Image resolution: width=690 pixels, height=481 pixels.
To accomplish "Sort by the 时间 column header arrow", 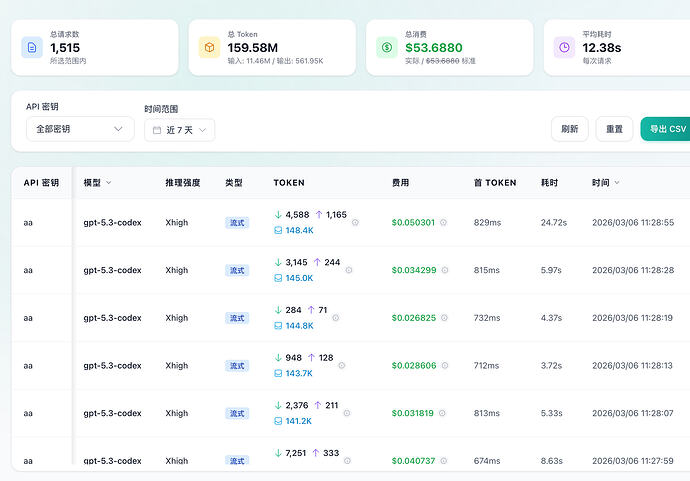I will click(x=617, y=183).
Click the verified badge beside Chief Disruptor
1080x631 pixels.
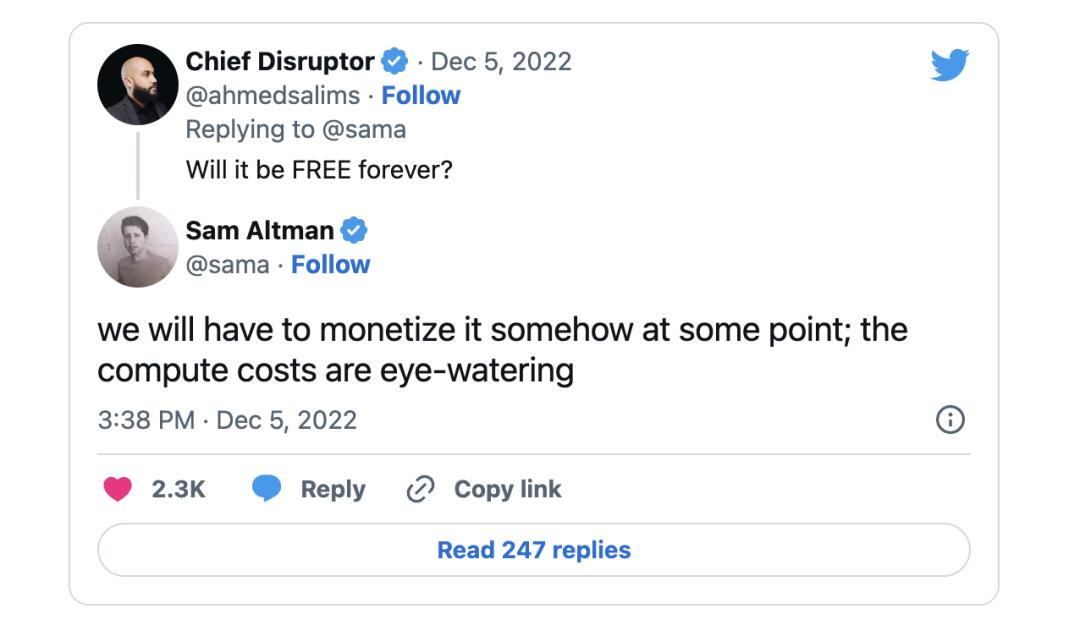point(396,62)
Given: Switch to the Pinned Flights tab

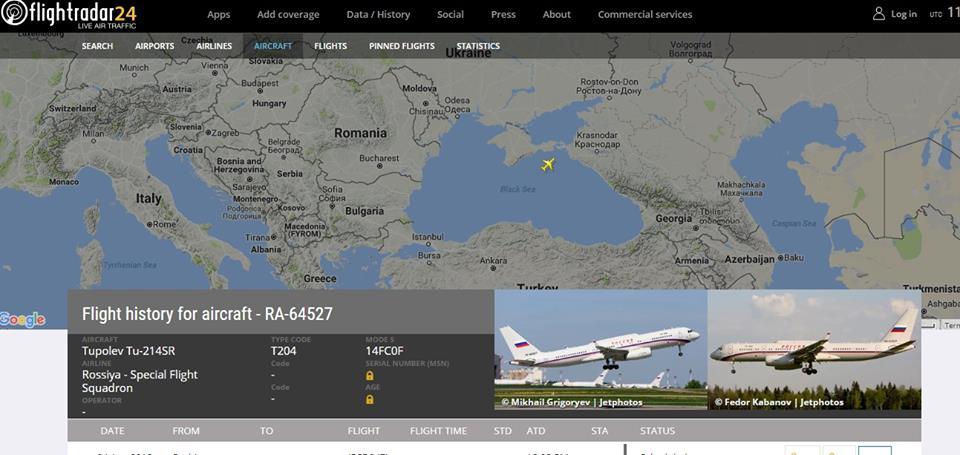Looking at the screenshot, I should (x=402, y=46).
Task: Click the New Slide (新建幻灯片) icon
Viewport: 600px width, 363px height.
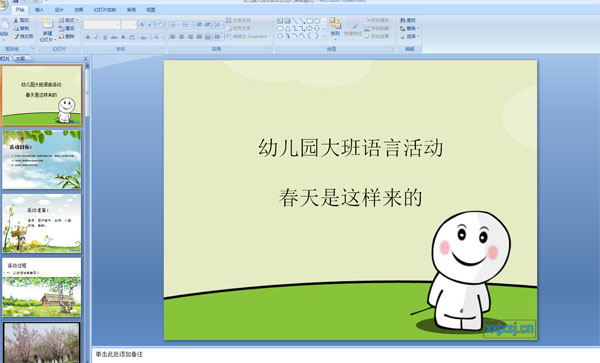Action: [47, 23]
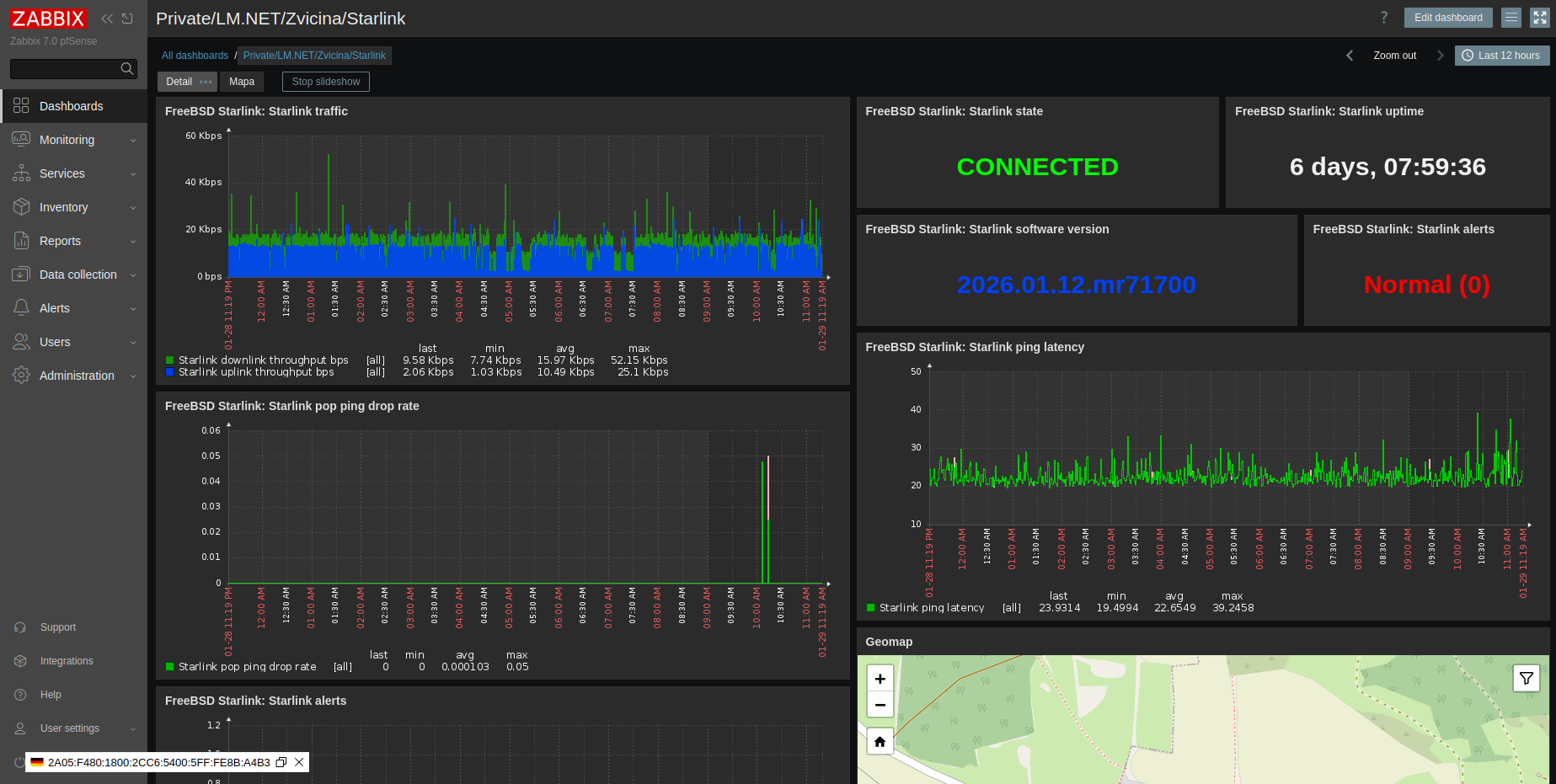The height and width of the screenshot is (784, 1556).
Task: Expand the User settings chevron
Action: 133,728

· · · ·

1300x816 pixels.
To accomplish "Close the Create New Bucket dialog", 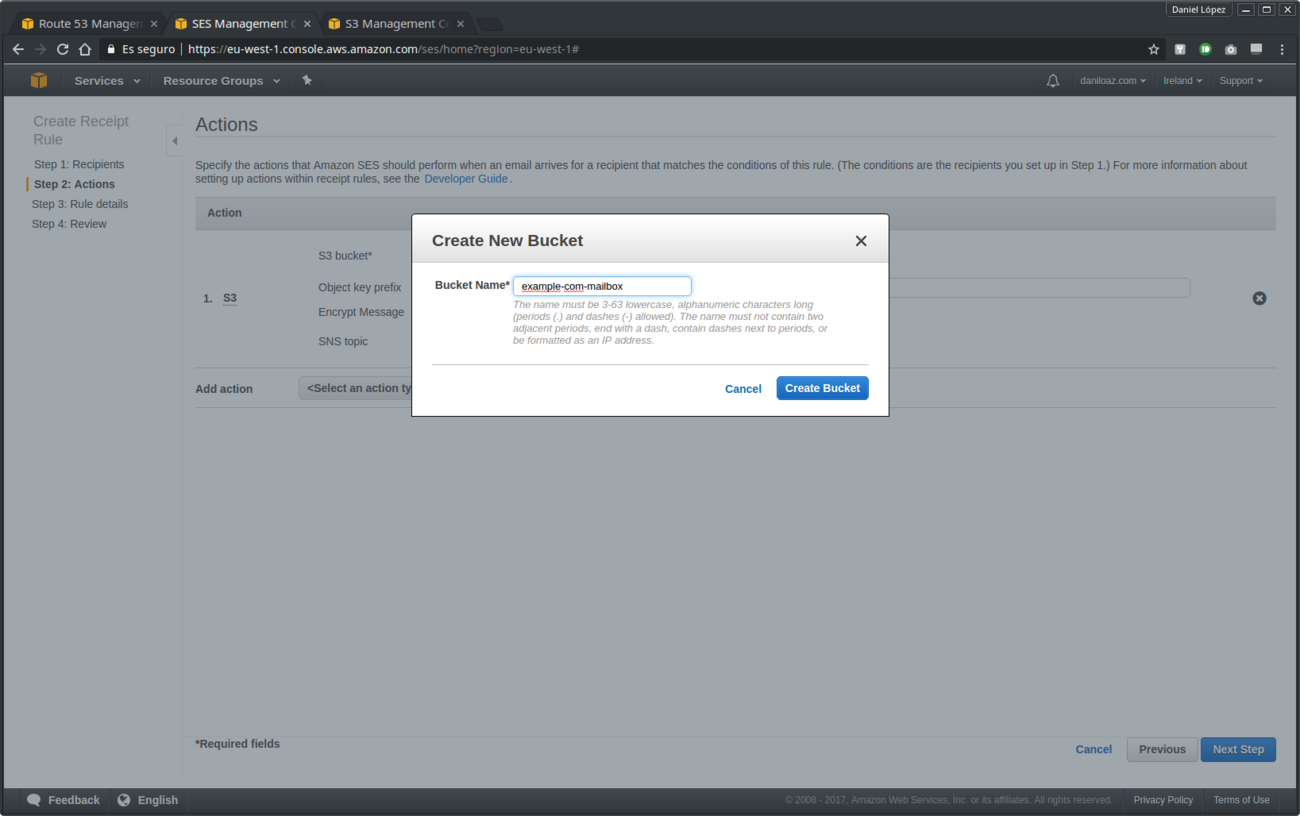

· · · ·

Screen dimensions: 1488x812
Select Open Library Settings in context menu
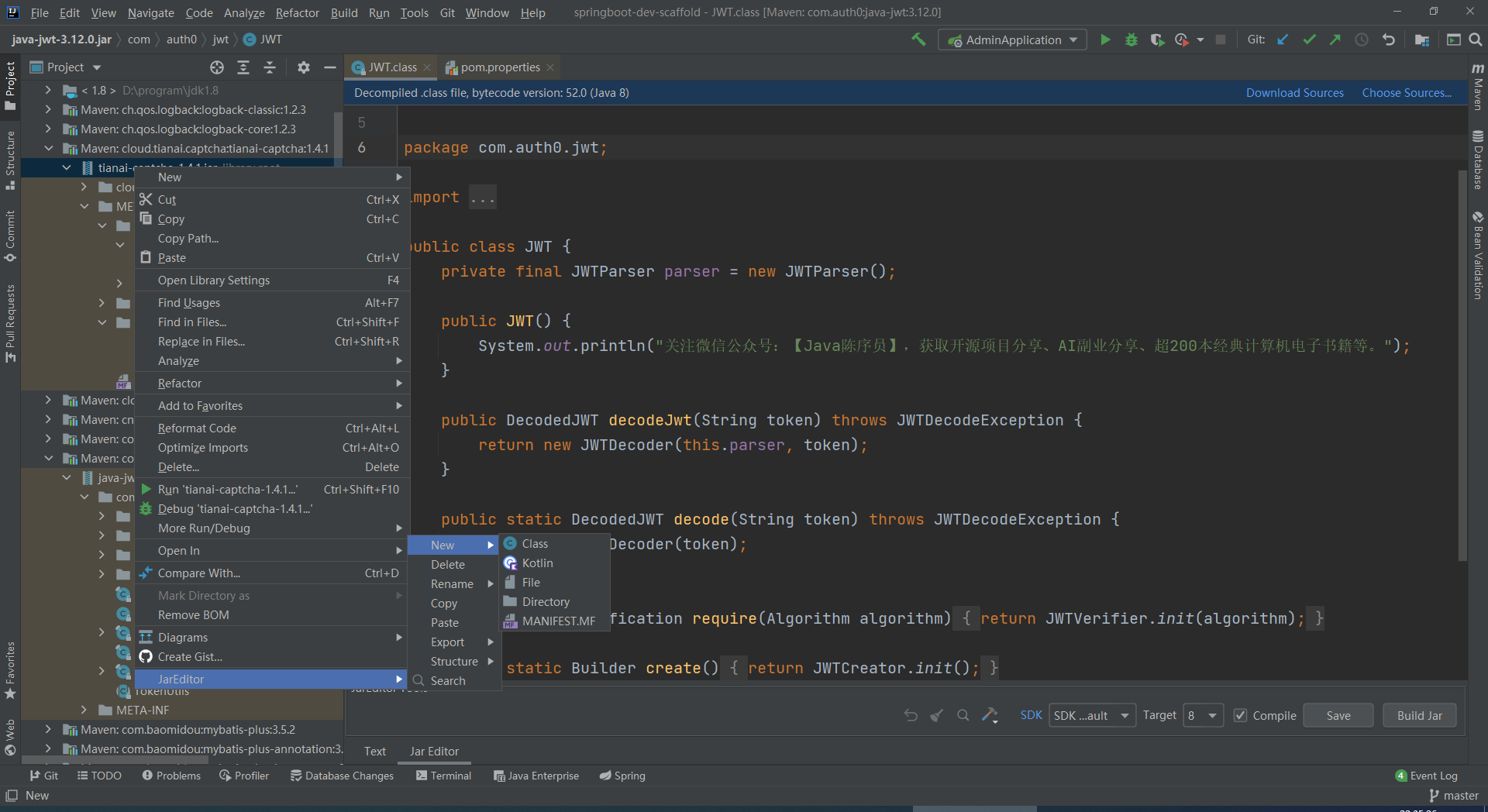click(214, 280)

· · · ·

### [What to work on]
Copy out the material from the line holding "Screen dimensions: 1488x812" through the line holding "click(214, 280)", inclusive, with no changes. Leave out the pictures.

### [Answer in full]
Screen dimensions: 1488x812
Select Open Library Settings in context menu
click(214, 280)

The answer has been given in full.